In his textbook for year 10, the historian P. Lomashvili explains: "Gradually the occupation of Georgia by Russia turned into an annexation. First and foremost, this was reflected in the violation of Georgia's territorial integrity and the "giving away" of indigenous Georgian land... This provoked great outrage among the Georgian people and gave rise to the establishment of the national-liberation movement... But popular uprisings were suppressed with bloodshed. The repression of the dark year of 1937 also raged in Georgia, and thousands of people were shot without trial..."
Nobody is going to deny that there were revolts in Georgia by those unhappy with collectivisation, people were subject to repression, and religious believers to persecution. But that was not just the case in Georgia, but throughout the entire enormous country, including in the Russian regions. Incidentally, these actions were carried out under the leadership of three sons of the Georgian people - Sergo Ordzhonikidze, Iosif Dzhugashvili and Lavrenti Beria. So, if we are going to be led by the principles underlying the Old Testament - "an eye for an eye" - it's not the Georgians, but the Russians who should be creating an occupation museum and rendering their account.
Tbilisi officials like to remind everyone that Moscow cynically broke the treaty of 1920. But they forget to recall how Georgia itself acted with regard to its neighbour that was being torn apart by civil war. It declared its independence on 26th May 1918. And as early as June the Georgian army, armed by the Germans, captured Abkhazia and advanced further onto Russian land populated by Russians... Its own people, outraged at the German occupation of Georgia and the authority of the bourgeoisie, rose up against their leaders. The Menshevik government deployed its armed guardsmen to suppress these recalcitrant citizens, and introduced the death penalty, notes the Soviet historian Georgi Pipia.
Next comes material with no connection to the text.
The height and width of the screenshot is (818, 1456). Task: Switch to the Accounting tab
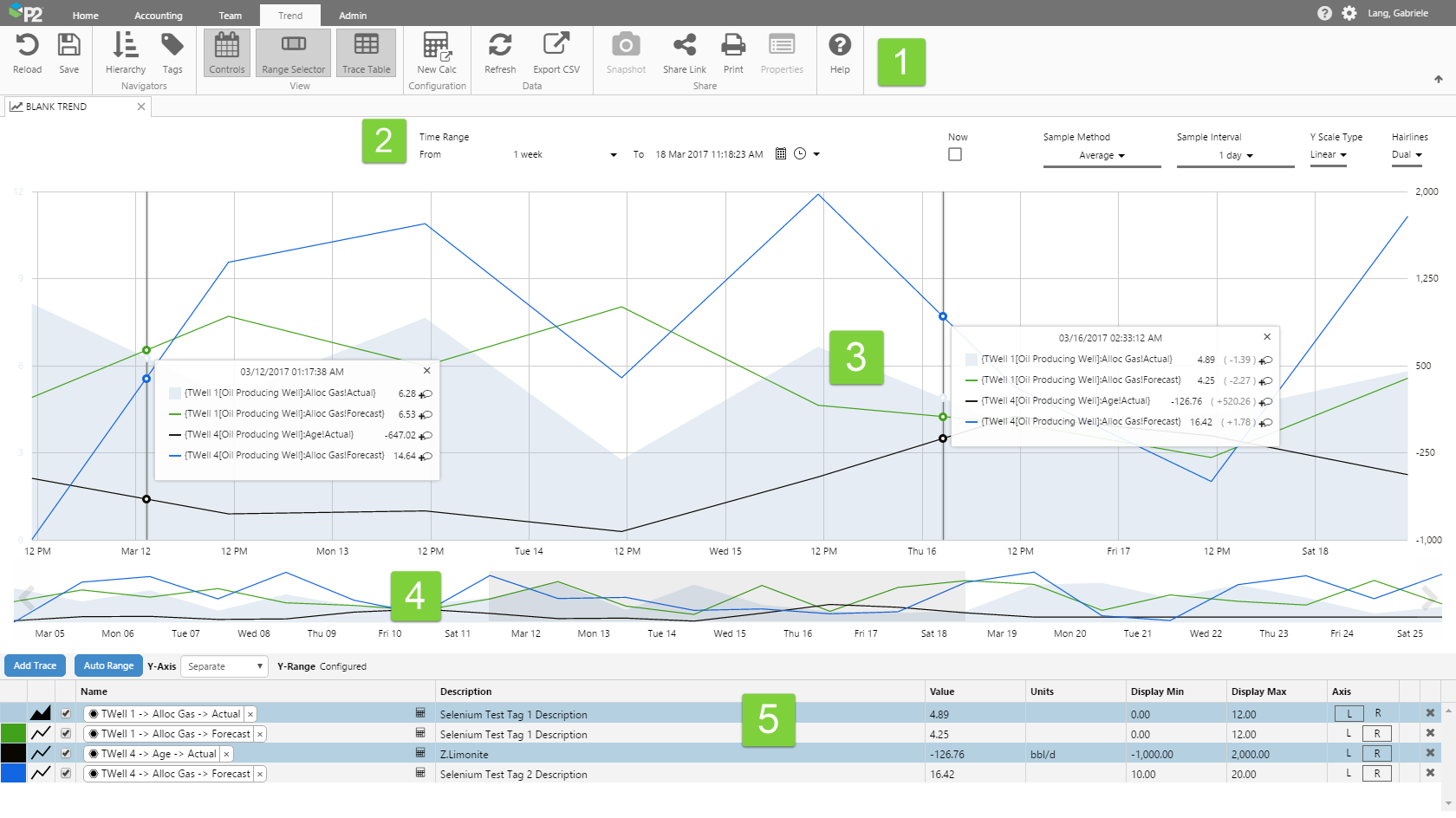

As far as Abkhazia and South Ossetia are concerned, Georgia regards them as "its own territories", proceeding from the situation that existed when it declared its independence in 1918. But the treaty then in action with Sukhumi had been signed when the republic was under Georgian occupation. And South Ossetia was then trying to liberate itself from Tbilisi's rule, for which it was subjected to armed aggression from the Menshevik leadership of Georgia.
Following Germany's capitulation in the First World War, Georgia found itself a new protector in the form of Great Britain. Nowadays this role belongs to the USA. Incidentally, at the opening of the infamous Museum of the Occupation in 2006, Mikheil Saakashvili stressed that the events of 1921 involved a "Soviet", not a "Russian" seizure. The current presence of the Russian military in Abkhazia and South Ossetia is viewed by Tbilisi as an "occupation".
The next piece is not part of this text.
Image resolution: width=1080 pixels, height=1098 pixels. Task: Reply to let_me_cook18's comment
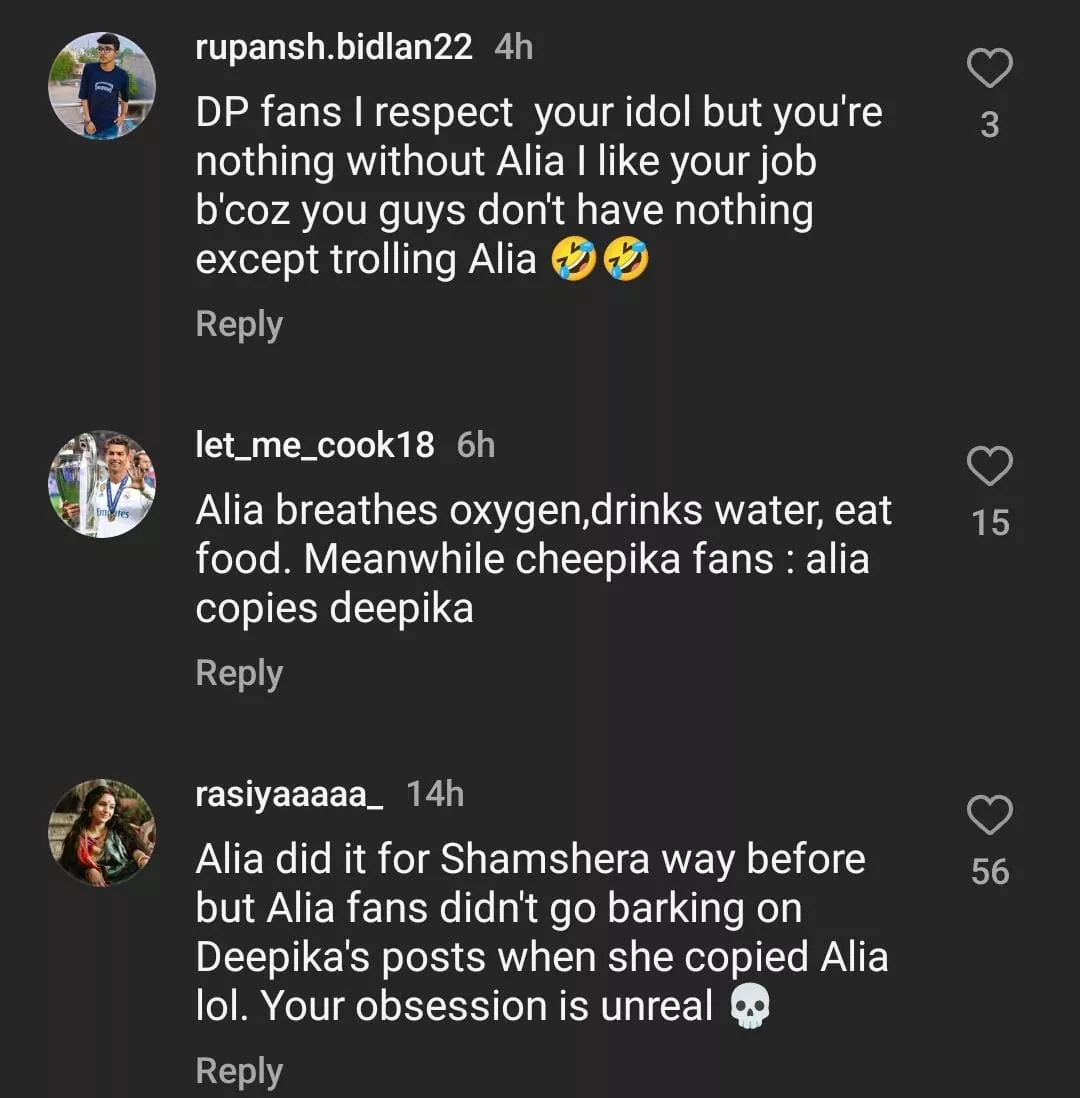click(239, 673)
The rhetoric of the Georgian government that was left humiliated in August can be understood on human terms. But should a young generation of Georgians be being brought up on historical falsifications and hatred of a friendly people? In these situations, history is unforgiving.
At a meeting between representatives of the two countries, the political analyst Vyacheslav Nikonov noted: "For centuries we had not just neighbourly, but brotherly relations with Georgia, and we need to lay down a foundation for relations, even if it is a stretch to imagine this now, which we will one day be able to call brotherly again." One would like to believe that the current hysterical anti-Russian campaign, which has now reached Georgian schools, will cease, and that the two nations will again find a common language.